Stored items
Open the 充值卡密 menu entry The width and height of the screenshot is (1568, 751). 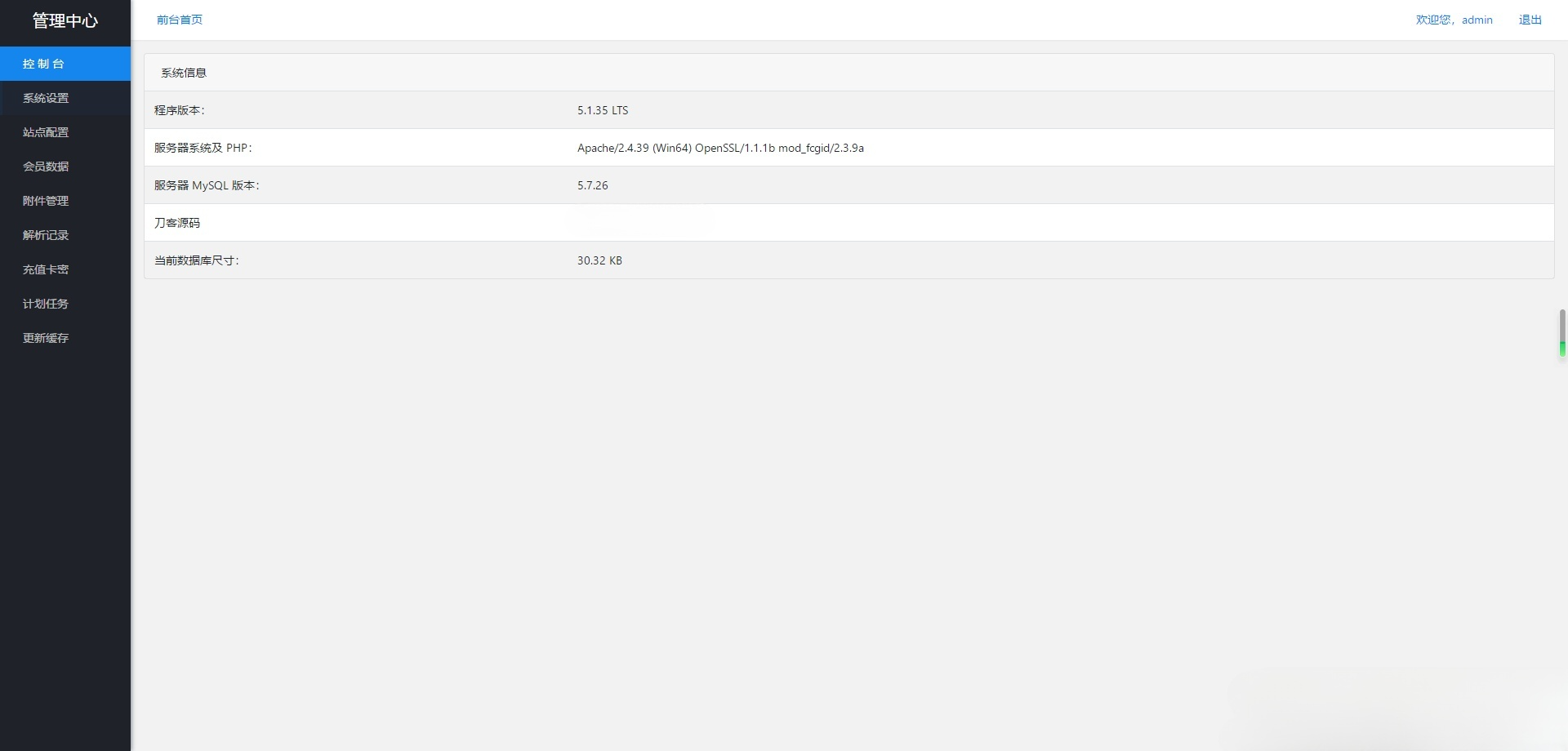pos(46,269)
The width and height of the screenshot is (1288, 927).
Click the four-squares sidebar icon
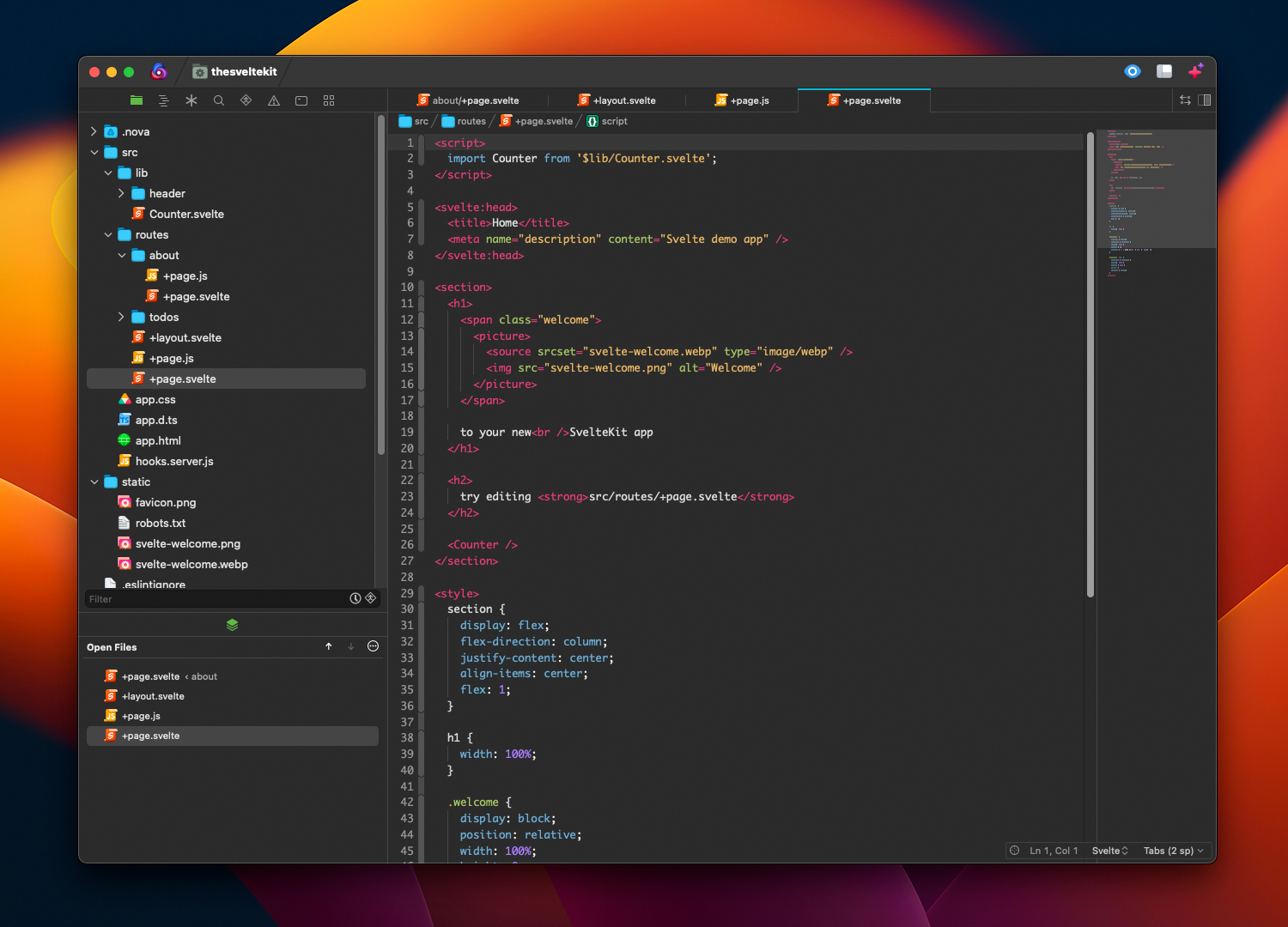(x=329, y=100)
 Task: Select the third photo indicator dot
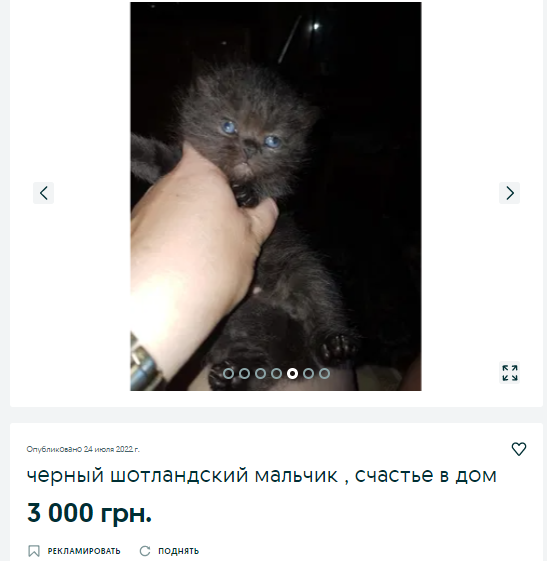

[Aim of the task]
Please transcribe exactly the lines from the one containing "The width and height of the screenshot is (1288, 927)." through the final line of the data, including both, and nothing else. Pictures are to be left out.

[Solution]
The width and height of the screenshot is (1288, 927).
Click the four-squares sidebar icon
(x=329, y=100)
 Task: Select the third photo indicator dot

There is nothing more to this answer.